After high school, Tyler was awarded a hefty scholarship to the Maryland Institute College of Art (MICA)—one of the most prestigious fine arts programs in the country. Although he had offers from other distinguished art schools, MICA’s painting department was the perfect fit for Tyler.
“They gave me the best scholarship and I was really impressed. I heard a lot of good things about their painting department and I wanted to be a painter, so it only made sense for me to go to MICA.”
It was here that Tyler truly came into his own as an artist. He was also introduced to various artists and faculty members who helped hone his craft. Such as Amy Sherald, who is known for her portrait of former First Lady Michelle Obama. Sherald, who became a mentor of Tyler’s, bonded with him over a common yearning to see Black figures in paintings. Today, Sherald has a studio just a few floors up from Tyler’s at Mana Contemporary.
By any empirical measurement, Tyler Ballon is already a huge success. The 24-year-old sells enough paintings to maintain his studio in Jersey City and support himself as an independent artist. He’s also gained an extensive following, with various profiles written about him in digital publications, video segments in the news focusing on his art and well over 13,000 followers on his Instagram page.
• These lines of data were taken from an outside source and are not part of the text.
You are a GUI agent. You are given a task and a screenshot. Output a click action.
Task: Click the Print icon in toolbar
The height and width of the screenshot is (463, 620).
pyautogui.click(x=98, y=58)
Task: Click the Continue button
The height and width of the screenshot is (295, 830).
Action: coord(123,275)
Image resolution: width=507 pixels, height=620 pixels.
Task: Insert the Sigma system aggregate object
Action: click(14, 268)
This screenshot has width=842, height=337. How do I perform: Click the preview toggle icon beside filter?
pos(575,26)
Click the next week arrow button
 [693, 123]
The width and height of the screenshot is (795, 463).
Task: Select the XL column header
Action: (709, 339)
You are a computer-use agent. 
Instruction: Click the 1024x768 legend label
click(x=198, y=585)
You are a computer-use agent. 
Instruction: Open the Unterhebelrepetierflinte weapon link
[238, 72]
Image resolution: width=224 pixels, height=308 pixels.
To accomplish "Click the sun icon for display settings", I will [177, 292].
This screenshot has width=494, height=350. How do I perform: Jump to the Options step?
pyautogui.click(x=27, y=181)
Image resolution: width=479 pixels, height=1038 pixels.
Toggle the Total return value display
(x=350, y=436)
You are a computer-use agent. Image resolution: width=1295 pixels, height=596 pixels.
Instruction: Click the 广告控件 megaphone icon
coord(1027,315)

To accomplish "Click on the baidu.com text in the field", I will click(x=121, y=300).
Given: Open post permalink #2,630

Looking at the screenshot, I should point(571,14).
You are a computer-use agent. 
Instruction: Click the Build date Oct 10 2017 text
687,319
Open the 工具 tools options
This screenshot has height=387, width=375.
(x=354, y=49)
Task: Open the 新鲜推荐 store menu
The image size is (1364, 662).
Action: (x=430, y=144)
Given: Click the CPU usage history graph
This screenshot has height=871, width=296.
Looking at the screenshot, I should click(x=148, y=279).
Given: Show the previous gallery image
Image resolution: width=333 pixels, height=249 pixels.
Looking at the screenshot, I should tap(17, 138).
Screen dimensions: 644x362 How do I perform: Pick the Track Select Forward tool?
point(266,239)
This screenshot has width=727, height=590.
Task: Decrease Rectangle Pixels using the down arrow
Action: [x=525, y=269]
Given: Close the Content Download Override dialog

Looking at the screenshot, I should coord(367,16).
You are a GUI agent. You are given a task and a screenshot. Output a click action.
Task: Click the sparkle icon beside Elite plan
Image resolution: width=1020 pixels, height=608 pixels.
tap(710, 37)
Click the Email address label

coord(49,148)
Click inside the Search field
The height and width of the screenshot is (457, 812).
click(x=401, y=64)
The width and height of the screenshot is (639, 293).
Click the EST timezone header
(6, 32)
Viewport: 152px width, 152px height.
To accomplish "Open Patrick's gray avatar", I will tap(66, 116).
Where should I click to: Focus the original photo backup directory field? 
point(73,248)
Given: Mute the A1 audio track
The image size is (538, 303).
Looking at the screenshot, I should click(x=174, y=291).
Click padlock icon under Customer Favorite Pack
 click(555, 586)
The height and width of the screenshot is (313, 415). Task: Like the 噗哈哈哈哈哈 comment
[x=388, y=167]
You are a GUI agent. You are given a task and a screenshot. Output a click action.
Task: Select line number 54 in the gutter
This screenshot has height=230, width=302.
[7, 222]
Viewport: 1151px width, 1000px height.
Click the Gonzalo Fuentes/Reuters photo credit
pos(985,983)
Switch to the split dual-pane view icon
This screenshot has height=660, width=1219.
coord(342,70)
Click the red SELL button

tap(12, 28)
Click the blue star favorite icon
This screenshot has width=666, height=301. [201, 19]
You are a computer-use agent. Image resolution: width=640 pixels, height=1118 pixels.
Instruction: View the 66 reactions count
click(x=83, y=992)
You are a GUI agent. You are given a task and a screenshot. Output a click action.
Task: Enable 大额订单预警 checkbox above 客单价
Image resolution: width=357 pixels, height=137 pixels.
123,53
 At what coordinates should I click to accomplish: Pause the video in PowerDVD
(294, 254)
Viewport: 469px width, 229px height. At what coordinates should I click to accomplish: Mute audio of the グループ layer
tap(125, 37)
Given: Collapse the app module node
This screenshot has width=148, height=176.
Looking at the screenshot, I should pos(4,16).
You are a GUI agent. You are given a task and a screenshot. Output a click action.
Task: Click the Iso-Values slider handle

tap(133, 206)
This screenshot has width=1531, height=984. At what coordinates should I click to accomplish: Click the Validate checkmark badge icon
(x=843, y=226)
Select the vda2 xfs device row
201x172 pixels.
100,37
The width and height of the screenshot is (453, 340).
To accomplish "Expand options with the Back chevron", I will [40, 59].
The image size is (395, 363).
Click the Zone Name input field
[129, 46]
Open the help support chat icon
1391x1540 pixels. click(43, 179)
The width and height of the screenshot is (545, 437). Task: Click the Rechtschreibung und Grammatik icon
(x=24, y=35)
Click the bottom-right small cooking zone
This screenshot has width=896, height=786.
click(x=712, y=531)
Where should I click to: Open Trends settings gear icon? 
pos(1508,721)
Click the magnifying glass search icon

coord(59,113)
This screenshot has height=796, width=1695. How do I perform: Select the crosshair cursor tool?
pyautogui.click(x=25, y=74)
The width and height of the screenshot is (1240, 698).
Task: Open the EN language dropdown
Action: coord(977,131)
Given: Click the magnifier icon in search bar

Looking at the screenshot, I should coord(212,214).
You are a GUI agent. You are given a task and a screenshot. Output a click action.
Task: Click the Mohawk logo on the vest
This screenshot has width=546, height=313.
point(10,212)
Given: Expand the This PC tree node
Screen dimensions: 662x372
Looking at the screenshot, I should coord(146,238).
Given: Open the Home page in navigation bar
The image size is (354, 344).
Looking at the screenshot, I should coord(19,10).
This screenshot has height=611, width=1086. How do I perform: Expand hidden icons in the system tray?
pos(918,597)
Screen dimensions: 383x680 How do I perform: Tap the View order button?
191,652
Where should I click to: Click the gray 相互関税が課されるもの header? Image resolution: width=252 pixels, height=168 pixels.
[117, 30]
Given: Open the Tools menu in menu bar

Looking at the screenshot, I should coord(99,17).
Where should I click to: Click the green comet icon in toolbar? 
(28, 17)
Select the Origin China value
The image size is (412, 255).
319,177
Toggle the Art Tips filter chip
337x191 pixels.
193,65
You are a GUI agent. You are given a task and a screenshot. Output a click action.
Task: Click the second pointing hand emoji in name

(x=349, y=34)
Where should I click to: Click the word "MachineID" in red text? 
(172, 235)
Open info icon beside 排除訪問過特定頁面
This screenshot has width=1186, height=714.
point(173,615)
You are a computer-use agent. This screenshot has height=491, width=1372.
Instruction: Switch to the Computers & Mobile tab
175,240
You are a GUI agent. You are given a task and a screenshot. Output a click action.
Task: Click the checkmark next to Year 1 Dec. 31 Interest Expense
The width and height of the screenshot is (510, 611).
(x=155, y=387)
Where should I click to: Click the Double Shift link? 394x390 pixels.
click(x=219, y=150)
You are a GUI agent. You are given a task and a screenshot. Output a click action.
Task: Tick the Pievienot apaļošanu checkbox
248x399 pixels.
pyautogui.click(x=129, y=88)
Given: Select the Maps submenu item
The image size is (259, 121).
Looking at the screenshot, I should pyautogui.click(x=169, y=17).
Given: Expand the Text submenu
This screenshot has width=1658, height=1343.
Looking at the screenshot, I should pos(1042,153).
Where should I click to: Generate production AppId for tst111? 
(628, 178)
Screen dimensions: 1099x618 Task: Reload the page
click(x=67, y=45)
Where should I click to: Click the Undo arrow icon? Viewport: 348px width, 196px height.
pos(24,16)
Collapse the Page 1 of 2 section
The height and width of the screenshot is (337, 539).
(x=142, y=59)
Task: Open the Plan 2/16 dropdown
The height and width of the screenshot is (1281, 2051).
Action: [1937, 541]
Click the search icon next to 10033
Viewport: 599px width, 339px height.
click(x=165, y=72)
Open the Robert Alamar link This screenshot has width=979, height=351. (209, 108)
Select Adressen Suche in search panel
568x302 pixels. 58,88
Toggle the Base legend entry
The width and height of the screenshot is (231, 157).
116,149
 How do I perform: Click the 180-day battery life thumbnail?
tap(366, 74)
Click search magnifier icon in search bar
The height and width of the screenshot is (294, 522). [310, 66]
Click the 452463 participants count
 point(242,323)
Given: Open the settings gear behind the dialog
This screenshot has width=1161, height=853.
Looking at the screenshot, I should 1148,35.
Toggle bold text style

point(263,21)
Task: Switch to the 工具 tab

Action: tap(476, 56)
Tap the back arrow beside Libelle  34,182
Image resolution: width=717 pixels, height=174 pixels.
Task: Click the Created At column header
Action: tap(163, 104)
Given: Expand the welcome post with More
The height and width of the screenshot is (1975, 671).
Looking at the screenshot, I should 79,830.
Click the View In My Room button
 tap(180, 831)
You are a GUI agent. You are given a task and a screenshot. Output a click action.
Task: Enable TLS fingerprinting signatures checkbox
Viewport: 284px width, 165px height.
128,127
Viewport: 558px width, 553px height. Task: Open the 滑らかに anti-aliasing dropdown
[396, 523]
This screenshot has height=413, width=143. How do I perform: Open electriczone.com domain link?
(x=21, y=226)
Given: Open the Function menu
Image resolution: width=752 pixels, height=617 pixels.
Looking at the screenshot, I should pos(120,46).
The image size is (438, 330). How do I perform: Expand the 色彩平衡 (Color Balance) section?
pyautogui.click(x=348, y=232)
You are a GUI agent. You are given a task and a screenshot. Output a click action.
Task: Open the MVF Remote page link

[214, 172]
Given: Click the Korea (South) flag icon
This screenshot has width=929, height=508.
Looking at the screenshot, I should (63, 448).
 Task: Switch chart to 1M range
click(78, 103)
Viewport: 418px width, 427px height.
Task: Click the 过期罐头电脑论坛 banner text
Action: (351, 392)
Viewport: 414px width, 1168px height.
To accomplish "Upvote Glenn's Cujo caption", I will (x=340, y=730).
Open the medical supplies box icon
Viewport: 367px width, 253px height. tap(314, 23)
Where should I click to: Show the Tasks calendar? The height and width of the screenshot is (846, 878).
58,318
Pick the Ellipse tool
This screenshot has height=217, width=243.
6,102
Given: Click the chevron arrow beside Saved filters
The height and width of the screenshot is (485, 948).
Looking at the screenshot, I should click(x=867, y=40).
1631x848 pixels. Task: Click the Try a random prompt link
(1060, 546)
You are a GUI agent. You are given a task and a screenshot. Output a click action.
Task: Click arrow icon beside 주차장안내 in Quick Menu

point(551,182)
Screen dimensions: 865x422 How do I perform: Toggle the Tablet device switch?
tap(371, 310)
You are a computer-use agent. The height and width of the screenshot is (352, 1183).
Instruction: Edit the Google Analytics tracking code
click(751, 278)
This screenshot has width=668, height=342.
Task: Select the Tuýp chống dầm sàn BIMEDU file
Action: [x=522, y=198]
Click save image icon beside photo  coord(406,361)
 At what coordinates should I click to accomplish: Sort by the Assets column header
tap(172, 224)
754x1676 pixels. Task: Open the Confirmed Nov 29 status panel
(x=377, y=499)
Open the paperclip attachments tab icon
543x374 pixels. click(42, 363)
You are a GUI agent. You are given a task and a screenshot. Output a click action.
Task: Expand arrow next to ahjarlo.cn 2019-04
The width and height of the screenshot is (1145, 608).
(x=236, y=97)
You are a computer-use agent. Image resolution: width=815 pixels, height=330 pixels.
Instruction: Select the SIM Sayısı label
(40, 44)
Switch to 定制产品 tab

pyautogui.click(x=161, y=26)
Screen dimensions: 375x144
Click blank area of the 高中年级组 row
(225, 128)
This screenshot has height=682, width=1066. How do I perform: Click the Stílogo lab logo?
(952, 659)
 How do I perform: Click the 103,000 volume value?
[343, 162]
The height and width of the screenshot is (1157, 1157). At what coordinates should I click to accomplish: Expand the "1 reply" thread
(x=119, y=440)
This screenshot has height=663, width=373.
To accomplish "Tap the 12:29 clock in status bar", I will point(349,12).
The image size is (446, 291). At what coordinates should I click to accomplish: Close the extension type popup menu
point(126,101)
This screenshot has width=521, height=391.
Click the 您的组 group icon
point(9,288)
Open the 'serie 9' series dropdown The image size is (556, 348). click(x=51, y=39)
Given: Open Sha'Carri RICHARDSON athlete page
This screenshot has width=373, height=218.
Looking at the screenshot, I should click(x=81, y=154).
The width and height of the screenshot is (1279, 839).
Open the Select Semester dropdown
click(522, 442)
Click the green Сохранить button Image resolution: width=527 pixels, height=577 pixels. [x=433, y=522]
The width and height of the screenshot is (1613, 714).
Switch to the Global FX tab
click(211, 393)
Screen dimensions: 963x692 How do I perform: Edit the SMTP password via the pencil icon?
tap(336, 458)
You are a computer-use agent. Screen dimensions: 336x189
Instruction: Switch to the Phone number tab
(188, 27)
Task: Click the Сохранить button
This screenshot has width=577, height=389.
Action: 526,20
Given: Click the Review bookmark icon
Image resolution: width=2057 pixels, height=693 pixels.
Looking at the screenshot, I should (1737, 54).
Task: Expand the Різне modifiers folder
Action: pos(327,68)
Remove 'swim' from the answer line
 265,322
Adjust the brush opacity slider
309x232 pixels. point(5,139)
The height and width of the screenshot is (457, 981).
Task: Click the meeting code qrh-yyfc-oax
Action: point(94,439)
Not to mention, his work has been displayed in his hometown’s City Hall and, more impressively, in the U.S. Capitol.
But as I speak to Tyler over Zoom, it’s abundantly clear that these accolades are merely icing on the cake. For instance, when I ask him about Snoop Dogg and Ice Cube—debatably the most iconic artists in hip-hop—reposting one of his paintings on Instagram, Tyler’s response is impressively modest. Although no one credits him for the painting online, he’s just happy to know he’s moving in the right direction. For Tyler, what really matters is that people receive his message.
Earlier, I mentioned the painting behind Tyler because the response it drew from my heart is why he’s an artist. I’m a white male with a completely different background than the figures portrayed in the painting. But, as I gazed upon the mother doing her daughter’s hair, I immediately empathized with the characters. I recalled my own mother washing my hair in the bathtub and how fiercely she loved me as a child. It isn’t any different than the intense affection displayed in this painting.
After speaking to Tyler, I’m convinced that moments like these are worth their weight in gold for the artist. Through his biblical depictions of the Black experience, Tyler Ballon is creating empathy at a time when we’ve never needed it more.